El Camino Real de Tierra Adentro National Historic Trail looks at legacy of NM - Albuquerque Journal

El Camino Real de Tierra Adentro National Historic Trail looks at legacy of NM

El Rancho de las Golondrinas, just south of Santa Fe, dates to the 1700s and is a living history of the colonial time period. (Courtesy of the National Park Service)

Stretching some 400 miles from Ohkay Owingeh Pueblo to El Paso, El Camino Real de Tierra Adentro National Historic Trail is a many-faceted history lesson.

The Royal Road of the Interior actually finds its southern terminus in Mexico City, thus spanning some 1,600 miles. And while generally known as a Spanish trading route, it sits upon a network of trails and paths connecting Mexico’s pre-Columbian cultures with those of the southern Rocky Mountains.

El Camino Real de Tierra Adentro National Historic Trail is one of 19 national historic trails in the National Trails System.

“It’s important that El Camino Real de Tierra Adentro National Historic Trail is recognized,” said Aaron Mahr Yáñez, a superintendent with the National Park Service. “It’s not just important locally for the communities, it’s not just important for the state and it’s not just important for the Southwest, but it is important for the entire U.S. It’s important to recognize Spanish colonial presence in the U.S.”

And given its long, winding stretch through Mexico, the trail takes on international importance, he said.

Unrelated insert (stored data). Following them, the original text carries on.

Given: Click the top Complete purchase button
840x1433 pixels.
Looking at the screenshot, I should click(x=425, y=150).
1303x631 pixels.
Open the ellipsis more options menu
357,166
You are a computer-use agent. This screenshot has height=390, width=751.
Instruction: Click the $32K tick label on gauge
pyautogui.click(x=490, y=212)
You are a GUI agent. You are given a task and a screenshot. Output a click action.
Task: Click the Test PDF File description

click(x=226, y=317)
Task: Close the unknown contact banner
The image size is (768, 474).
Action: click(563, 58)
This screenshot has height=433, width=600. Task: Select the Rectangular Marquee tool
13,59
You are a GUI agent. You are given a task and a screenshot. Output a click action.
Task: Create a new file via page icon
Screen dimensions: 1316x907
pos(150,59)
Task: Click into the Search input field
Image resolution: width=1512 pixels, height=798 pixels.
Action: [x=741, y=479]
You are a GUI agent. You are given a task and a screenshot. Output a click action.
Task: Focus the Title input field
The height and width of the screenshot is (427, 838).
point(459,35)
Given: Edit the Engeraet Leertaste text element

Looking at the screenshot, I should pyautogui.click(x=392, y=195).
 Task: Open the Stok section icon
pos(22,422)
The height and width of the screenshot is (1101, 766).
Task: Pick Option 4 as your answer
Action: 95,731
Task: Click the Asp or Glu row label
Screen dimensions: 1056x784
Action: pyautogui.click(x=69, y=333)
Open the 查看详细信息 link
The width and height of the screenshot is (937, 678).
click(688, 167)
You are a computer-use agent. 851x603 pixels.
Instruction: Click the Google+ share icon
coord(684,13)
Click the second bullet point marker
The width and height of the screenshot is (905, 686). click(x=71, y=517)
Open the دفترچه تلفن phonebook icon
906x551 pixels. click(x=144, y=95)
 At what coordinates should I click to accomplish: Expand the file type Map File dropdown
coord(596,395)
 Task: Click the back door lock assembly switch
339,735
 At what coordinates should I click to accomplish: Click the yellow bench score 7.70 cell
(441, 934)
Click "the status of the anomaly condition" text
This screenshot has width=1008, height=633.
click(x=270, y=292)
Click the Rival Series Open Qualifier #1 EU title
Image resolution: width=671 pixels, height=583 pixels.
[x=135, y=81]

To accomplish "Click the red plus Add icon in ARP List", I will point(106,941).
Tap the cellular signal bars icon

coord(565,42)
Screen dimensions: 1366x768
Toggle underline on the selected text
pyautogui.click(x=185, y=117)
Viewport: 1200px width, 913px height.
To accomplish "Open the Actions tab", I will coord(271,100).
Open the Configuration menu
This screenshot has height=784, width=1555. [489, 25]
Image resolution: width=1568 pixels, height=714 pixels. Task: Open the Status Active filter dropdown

“It’s important not just along the Rio Grande, it has importance in Mexico,” Mahr Yáñez said. “It truly is an international trail. Having this kind of connectivity showing the Spanish expansion of Mexico and the U.S., and under-standing our Spanish-American heritage helps us understand the multicultural presence.”

The trail encompasses a somewhat loose collection of sites, some with in-depth information like the New Mexico History Museum and Museum of Spanish Colonial Art, both in Santa Fe.

Yost Draw, a barren stretch south of the Spaceport, marks the terminus of a 90-mile arid stretch known as Jornada del Muerto, journey of death, as travelers moved away from the Rio Grande on a shortcut through the desert. (Courtesy of the National Park Service)

The route includes El Rancho de las Golondrinas just south of Santa Fe, which dates to the 1700s and is a living history of the colonial time period, Mahr Yáñez said. And La Bajada Hill, which cars now zip up with relative ease. Back in the day it was a major milestone as it was negotiated through tight switchbacks by sturdy teams of draft animals.

Kuaua Ruins, also known as the Coronado Historic Site, is a pre-historic Tiwa village that represented one of the major local native pueblo settlements in 1540 when Francisco Vásquez de Coronado made his excursion north. It provides a snapshot of life along the middle Rio Grande and the El Camino Real de Tierra Adentro.

Casa San Ysidro or the Gutiérrez/Minge House in Corrales is a historic house museum that is a satellite of the Albuquerque Museum. It houses an extensive collection of period New Mexican art and furnishings.

In Albuquerque’s far South Valley, the Gutiérrez-Hubbell House, built shortly after the Civil War, is located right on El Camino Real, and is a vital source of trail interpretation, Mahr Yáñez said.

Farther south near Socorro, the U.S. Army built Fort Craig shortly before the Civil War in part to house a protective force for travelers along the trail, he said.

Yost Draw, a barren stretch south of the Spaceport, marks the terminus of a 90-mile arid stretch known as Jornada del Muerto, journey of death, as travelers moved away from the Rio Grande on a shortcut through the desert. “It is developed with interpretation,” Mahr Yáñez said. “You can get out and walk for several miles on this pristine environment that was extremely difficult to travel.”

In the Doña Ana Village Historic District, Cristo Rey Street leads down the original path of El Camino Real de Tierra Adentro and through the historic district, the epicenter of the oldest permanent Hispano settlement in southern New Mexico.

The Gutiérrez-Hubbell House, built shortly after the Civil War in Albuquerque’s far South Valley, is an excellent example of period architecture and furnishings. (Courtesy of the National Park Service/Bryan Petrtyl)

The Mesilla Plaza and Mesilla Historic District contains many of the original adobe structures, Mahr Yáñez said. It is the site where the Gadsden Purchase was consummated by the raising of the U.S. flag as it changed hands from Mexico.

Taken as a whole, the trail represents an opportunity to immerse oneself in the area’s history, Mahr Yáñez said.

“Having all of these interpretation opportunities to visit the trail and visit the landscape provides us with a greater understanding of our shared history,” Mahr Yáñez said. “Working to develop these sites provides a great service to domestic and international traveler to help understand the shared history.”

It is loosely designed so visitors can share the trail’s nuances.

“The whole nature of the trial is the opportunity for people to experience the linear dimensions of the travel experience,” he added. “And find areas where the opportunity for developing understanding that encompasses the entire trial.”